Record extracts Block Start

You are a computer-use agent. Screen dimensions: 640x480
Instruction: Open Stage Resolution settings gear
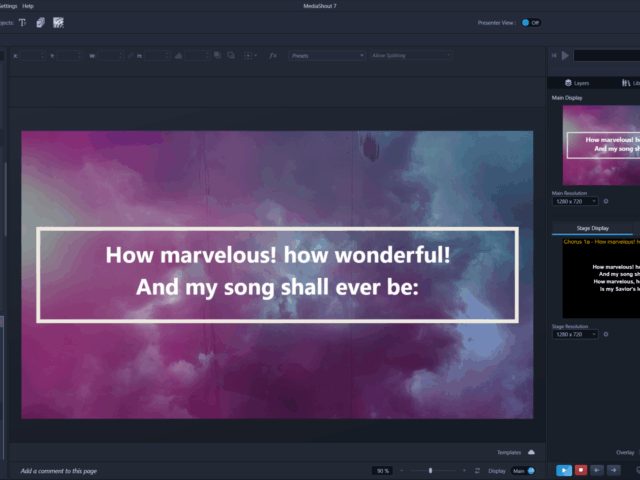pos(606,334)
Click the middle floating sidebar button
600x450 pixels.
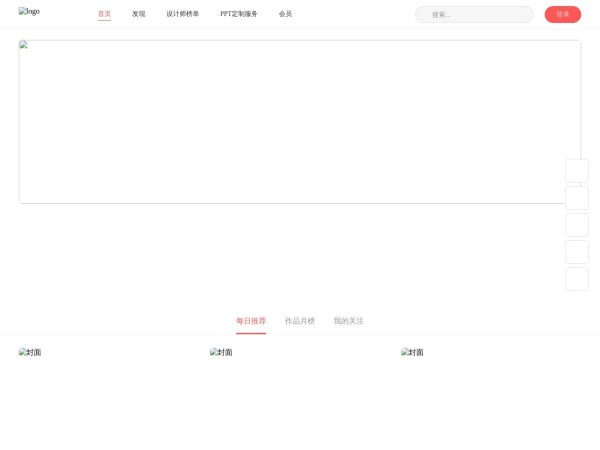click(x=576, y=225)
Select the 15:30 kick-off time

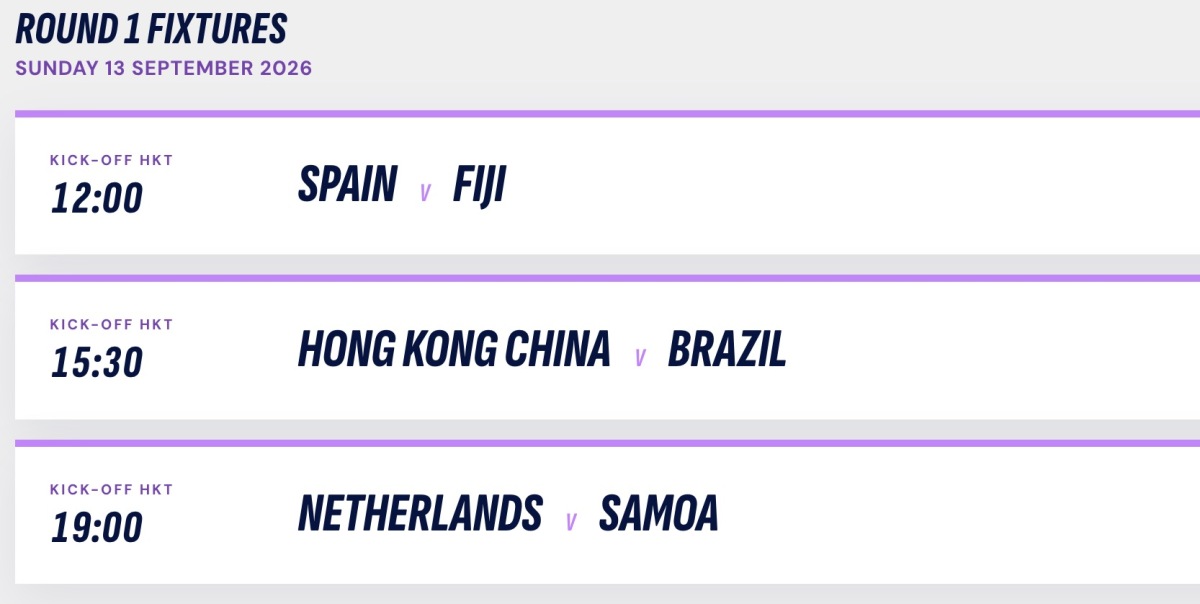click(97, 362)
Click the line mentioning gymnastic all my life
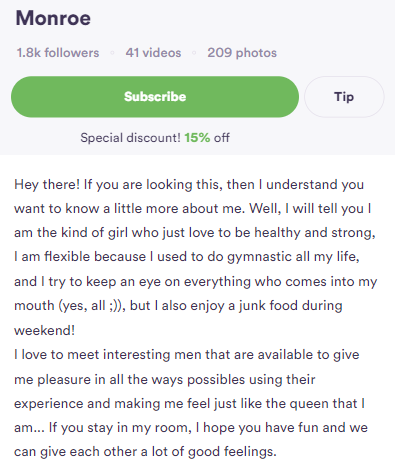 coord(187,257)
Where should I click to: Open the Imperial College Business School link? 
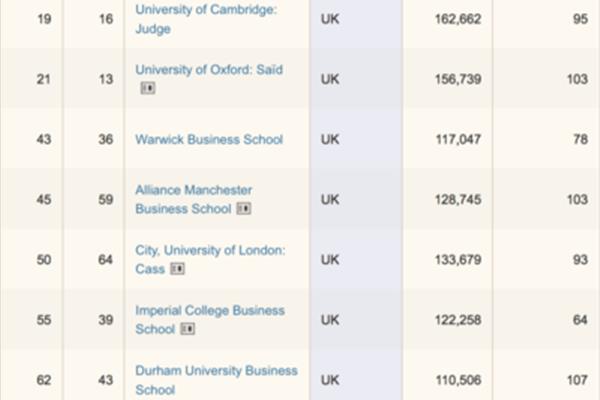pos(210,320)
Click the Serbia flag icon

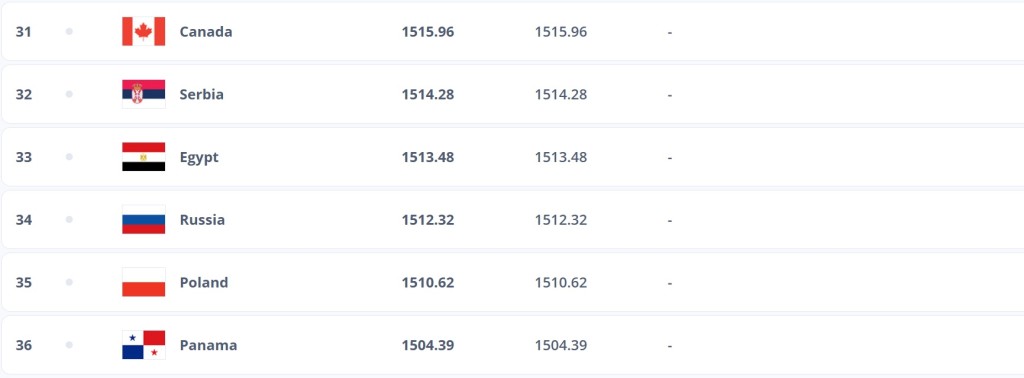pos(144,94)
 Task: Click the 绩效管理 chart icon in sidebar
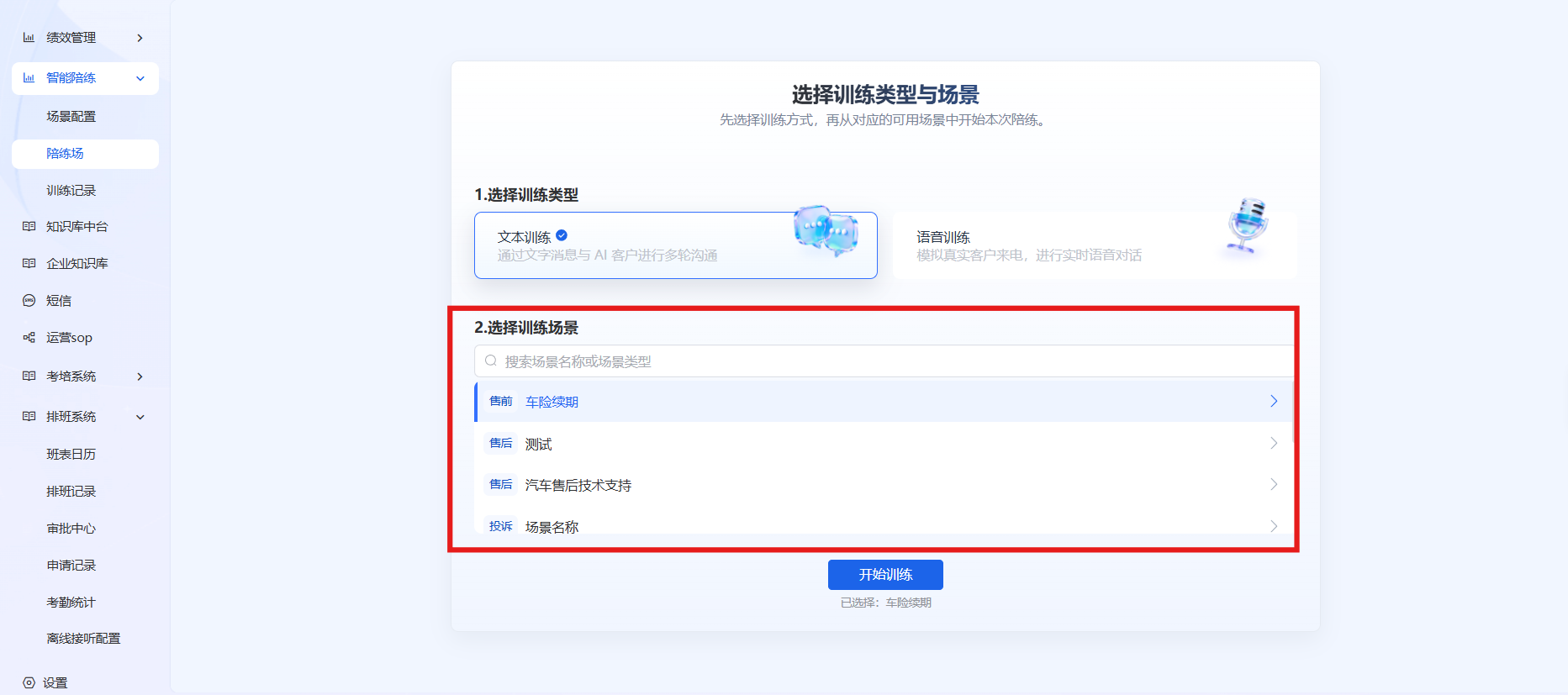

Record extracts Block End

== What is expected ==
The lines to write out run from the one containing "Where should I" through the final line of the material above, both included; write them out exactly, with no pictures.

== Solution to this task ==
Where should I click to: Open the Imperial College Business School link? 
pos(210,320)
Click the Serbia flag icon

pos(144,94)
 Task: Click the 绩效管理 chart icon in sidebar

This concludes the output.